__DESCRIPTION OF THE TASK__.
Retype the records exactly.

** Opening RECORDS SUPPLIED block **

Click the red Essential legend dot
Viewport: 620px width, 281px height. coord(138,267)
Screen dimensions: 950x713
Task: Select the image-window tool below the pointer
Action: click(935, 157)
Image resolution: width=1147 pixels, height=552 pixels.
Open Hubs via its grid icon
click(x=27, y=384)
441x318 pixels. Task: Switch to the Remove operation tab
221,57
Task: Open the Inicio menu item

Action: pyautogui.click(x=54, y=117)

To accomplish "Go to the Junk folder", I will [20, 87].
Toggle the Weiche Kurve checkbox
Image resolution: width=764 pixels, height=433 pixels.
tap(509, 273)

** Closing RECORDS SUPPLIED block **

__OUTPUT FOR THIS EXERCISE__.
Click the red Essential legend dot
Viewport: 620px width, 281px height. coord(138,267)
Screen dimensions: 950x713
Task: Select the image-window tool below the pointer
Action: click(935, 157)
Image resolution: width=1147 pixels, height=552 pixels.
Open Hubs via its grid icon
click(x=27, y=384)
441x318 pixels. Task: Switch to the Remove operation tab
221,57
Task: Open the Inicio menu item

Action: pyautogui.click(x=54, y=117)

To accomplish "Go to the Junk folder", I will [20, 87].
Toggle the Weiche Kurve checkbox
Image resolution: width=764 pixels, height=433 pixels.
tap(509, 273)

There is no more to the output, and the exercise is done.